You might want to consider a blue footed boobie instead.



To: Augustus Gloop who wrote (2860)7/26/2001 7:47:08 PM
From: Jorj X Mckie  Read Replies (1) | Respond to of 10077
 
you should be safe....since I didn't get short, there is no reason to think that a bottom is in.



To: Augustus Gloop who wrote (2860)7/27/2001 8:29:45 AM
From: Rich1  Respond to of 10077
 
The Big Picture
Friday, July 27, 2001

Printer-Ready Version

Stocks Recover In Afternoon
Investor's Business Daily

Stocks turned a lackluster morning into an upbeat afternoon Thursday.

The market averages started off lower, unable to capitalize on the prior day’s strength.

Hewlett-Packard (HWP) set the tone. The computer and printer maker warned sales would drop 14% to 16% in the third quarter, blaming global weakness in its consumer business. The company promised an additional 6,000 job cuts. HP shares slumped 1.68 to 24, their lowest level since November 1998.

The stock dragged down the Dow industrials, which lost as much as 1.2%.

The weakness pervaded the rest of the market, with the S&P 500 slipping as much as 0.7% and the Nasdaq 1.1%. The best thing about the early going was the flat to lower volume. The selling wasn’t intense.

Besides HP, investors digested more bad economic news. Orders for durable goods slumped 2%. Given all the weak corporate profit reports, Wall Street was looking for a decline. But the expected drop was only 0.8%.

Despite the gloom, the market turned the corner around 11:35 a.m. EDT. Led mainly by beaten-down techs, stocks rallied right to the close. The Nasdaq rebounded 1.9%. The S&P followed with a 1% gain, while the Dow, still saddled with Hewlett-Packard, trailed with a 0.5% rise.

Nasdaq volume even picked up in the last hour to end the session heavier than Thursday’s level. More than 1.76 billion shares traded hands, up 5%. NYSE trading was slightly lower.

Although the major indexes rallied, leading stocks were a mixed bag.
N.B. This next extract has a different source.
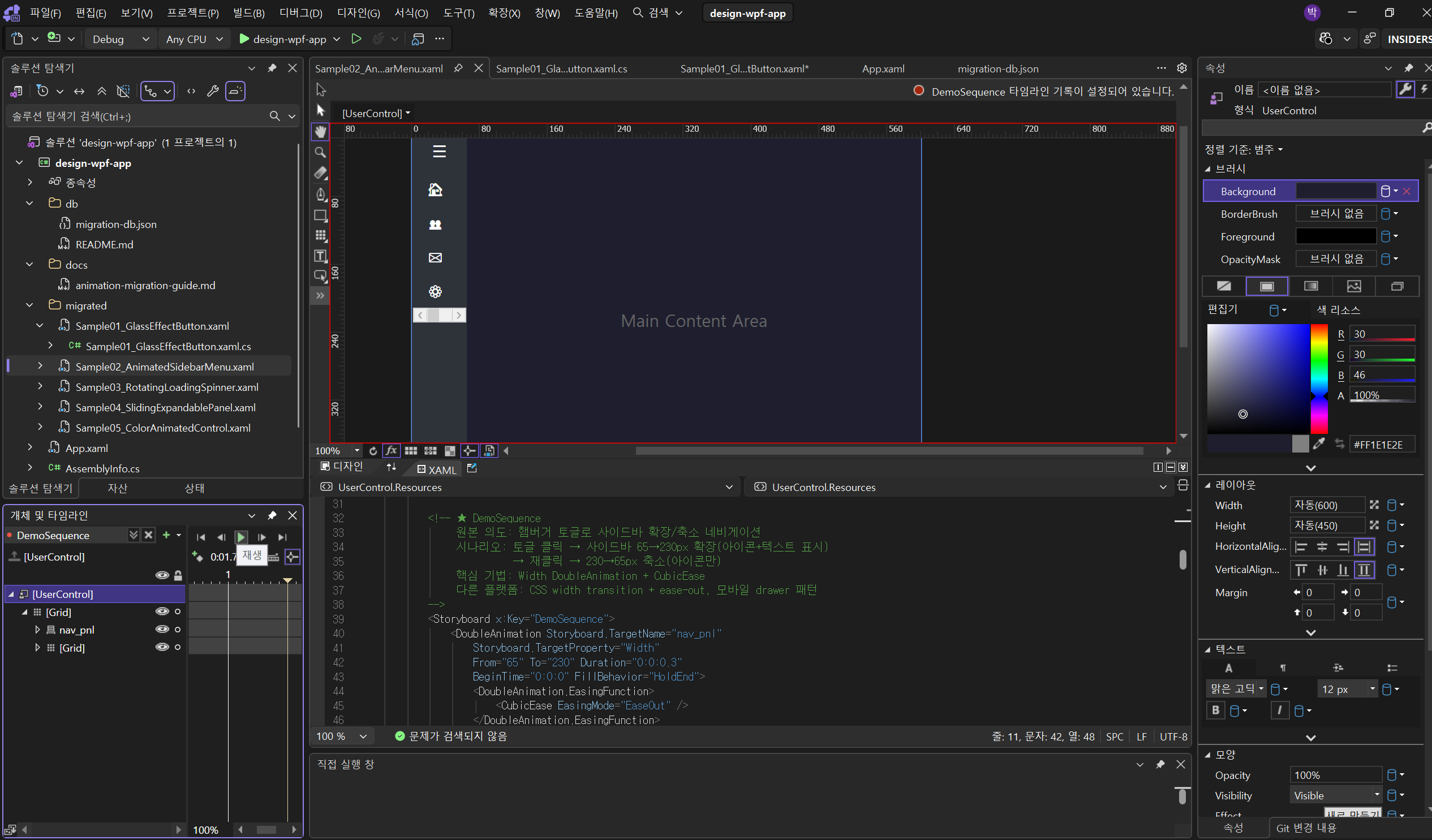Select the Pen drawing tool
Image resolution: width=1432 pixels, height=840 pixels.
320,194
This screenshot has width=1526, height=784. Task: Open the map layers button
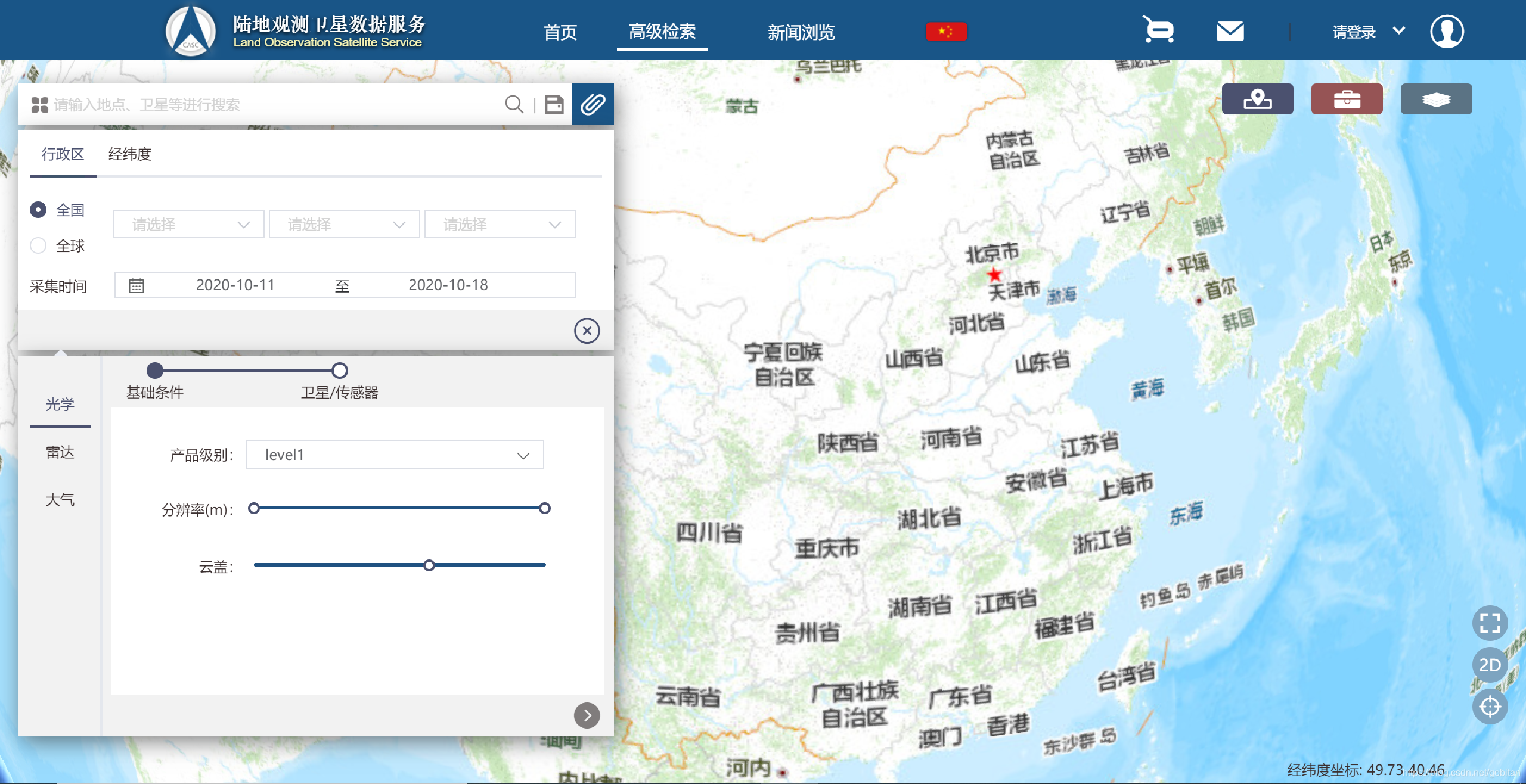[x=1435, y=99]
Only two of the day’s top 15 groups came from the top quartile of IBD’s 197 industries.

Highflying drug maker Taro Pharmaceutical Industries (TARO) gapped down 5.78 to 89.35 on nearly 2 1/2 times normal trade. The firm, which split its shares 2-for-1 after the close, announced a sizable stock offering. But Kos Pharmaceuticals (KOSP) surged 7.49, or 26%, to 36.45 as volume exploded sevenfold. The Food and Drug Administration tentatively approved its Advicor tablets, the firm’s cholesterol disorder drug.

Medical instrument makers rallied. Varian Medical Systems (VARI), which makes cancer radiation equipment, jumped 6.25 to 72 on twice its normal turnover. Late Wednesday the firm reported fiscal third-quarter earnings of 56 cents a share, topping estimates by 6 cents. Surgical products maker Stryker (SYK) bounced 1.65 to 61.01, clearing a three-month base on 3 1/2 times typical trade. Biomet (BMET) vaulted 1.66 to 50.49 on twice its average volume. The stock cleared a short consolidation to hit a new high.

Beaten-down industries, including chips, saw some of the day’s biggest gains. Cabot Microelectronics (CCMP) romped 6.98 to 68.08 on fast trade. The maker of slurries for integrated circuits beat fiscal third-quarter profit views by a nickel Wednesday. Cypress Semiconductor (CY) scampered 3.79 to 26.38. Analog Devices (ADI) rose 4.89 to 48.27, but remains 53% off its high.

After the close, JDS Uniphase (JDSU) revived the daily parade of weak profits, or in its case an outright loss. The maker of fiber-optic gear lost 36 cents a share compared with a 14-cent profit a year ago. Analysts expected a 3-cent profit in JDS’ fiscal fourth quarter. The firm, which sees no end to the fiber-optic downtrend, will cut 16,000 jobs.